The Cosmic Linear Anisotropy Solving System (CLASS) III: Comparision with CAMB for LambdaCDM

TL;DR

This work cross-validates two independent Boltzmann codes, CLASS and CAMB, for minimal LambdaCDM with a shared recombination history and line-of-sight integration, demonstrating agreement to about 0.01% for CMB spectra and the matter power spectrum. It identifies key numerical sources of residual differences—primarily thermodynamics sampling and Bessel-function treatments—and develops reference precision settings (e.g., CLASS:01, CLASS:02) and Planck-like likelihood-based degradation to control Delta chi^2. The authors show that, at fixed target accuracy, CLASS runs ~2.5× faster than CAMB on a single processor, underscoring substantial gains in computational efficiency for parameter estimation.
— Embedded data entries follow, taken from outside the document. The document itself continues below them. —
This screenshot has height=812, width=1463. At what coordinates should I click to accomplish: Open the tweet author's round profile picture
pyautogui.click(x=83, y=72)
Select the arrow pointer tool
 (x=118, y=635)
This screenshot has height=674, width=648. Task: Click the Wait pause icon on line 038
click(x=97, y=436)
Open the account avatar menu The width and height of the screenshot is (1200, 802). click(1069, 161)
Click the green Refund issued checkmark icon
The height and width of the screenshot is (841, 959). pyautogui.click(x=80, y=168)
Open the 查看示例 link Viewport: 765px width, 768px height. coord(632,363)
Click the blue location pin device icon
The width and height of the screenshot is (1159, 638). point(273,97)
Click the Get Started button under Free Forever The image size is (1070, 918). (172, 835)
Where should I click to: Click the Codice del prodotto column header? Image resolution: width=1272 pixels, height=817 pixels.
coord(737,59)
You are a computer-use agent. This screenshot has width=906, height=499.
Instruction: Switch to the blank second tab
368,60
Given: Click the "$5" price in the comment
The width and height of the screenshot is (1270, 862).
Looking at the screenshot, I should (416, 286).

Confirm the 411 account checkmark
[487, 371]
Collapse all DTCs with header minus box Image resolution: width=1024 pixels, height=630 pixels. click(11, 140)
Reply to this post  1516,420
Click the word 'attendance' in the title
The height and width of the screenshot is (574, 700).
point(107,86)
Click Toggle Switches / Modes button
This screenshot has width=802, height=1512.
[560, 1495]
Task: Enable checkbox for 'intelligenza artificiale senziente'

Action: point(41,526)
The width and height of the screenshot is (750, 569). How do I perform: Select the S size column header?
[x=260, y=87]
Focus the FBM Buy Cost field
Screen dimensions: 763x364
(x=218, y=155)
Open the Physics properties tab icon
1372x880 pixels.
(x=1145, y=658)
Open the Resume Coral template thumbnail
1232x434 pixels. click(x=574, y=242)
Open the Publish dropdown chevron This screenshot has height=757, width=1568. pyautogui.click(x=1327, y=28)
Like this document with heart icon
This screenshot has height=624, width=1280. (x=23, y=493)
They conclude that Boltzmann-code accuracy is now subdominant to recombination and foreground modeling uncertainties, with CLASS offering a robust framework for extending analyses beyond standard LambdaCDM.

Abstract

By confronting the two independent Boltzmann codes CLASS and CAMB, we establish that for concordance cosmology and for a given recombination history, lensed CMB and matter power spectra can be computed by current codes with an accuracy of 0.01%. We list a few tiny changes in CAMB which are necessary in order to reach such a level. Using the common limit of the two codes as a set of reference spectra, we derive precision settings corresponding to fixed levels of error in the computation of a CMB likelihood. We find that for a given precision level, CLASS is about 2.5 times faster than CAMB for computing the lensed CMB spectra of a LambdaCDM model. The nature of the main improvements in CLASS (which may each contribute to these performances) is discussed in companion papers.